## EXERCISE GOAL
In the data below, locate each line with the word "computer" and list it.

## DATA FOR REVIEW
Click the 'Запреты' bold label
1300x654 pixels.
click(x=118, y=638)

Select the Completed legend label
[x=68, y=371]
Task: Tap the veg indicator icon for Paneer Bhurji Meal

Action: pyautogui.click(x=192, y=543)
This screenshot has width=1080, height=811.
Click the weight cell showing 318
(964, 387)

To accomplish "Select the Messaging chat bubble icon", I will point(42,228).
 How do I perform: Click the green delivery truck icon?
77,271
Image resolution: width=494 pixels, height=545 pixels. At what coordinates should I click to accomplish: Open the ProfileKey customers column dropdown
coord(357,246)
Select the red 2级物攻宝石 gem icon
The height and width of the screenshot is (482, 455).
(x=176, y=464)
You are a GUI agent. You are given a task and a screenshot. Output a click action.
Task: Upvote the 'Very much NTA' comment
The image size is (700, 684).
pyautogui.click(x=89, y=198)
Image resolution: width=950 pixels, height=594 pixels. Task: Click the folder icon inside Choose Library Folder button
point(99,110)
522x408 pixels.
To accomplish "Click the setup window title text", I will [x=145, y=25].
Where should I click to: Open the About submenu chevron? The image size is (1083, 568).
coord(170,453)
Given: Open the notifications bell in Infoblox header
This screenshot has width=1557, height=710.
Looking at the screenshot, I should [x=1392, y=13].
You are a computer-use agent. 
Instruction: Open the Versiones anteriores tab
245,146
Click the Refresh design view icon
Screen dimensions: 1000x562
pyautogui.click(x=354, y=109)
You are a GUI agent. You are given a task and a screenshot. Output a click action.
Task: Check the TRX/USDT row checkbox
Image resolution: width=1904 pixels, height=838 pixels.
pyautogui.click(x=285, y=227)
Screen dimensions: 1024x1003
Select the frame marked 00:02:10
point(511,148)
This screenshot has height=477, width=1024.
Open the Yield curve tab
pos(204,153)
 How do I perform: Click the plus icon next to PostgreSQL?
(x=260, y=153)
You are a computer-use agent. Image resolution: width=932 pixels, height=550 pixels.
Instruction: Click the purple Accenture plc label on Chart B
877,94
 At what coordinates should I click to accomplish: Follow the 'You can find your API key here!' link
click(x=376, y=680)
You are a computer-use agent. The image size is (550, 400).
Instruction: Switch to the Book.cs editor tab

## RESPONSE FOR THIS EXERCISE
You are a computer-use agent. 
You are a computer-use agent. Image resolution: width=932 pixels, height=550 pixels.
You are a computer-use agent. The image size is (550, 400).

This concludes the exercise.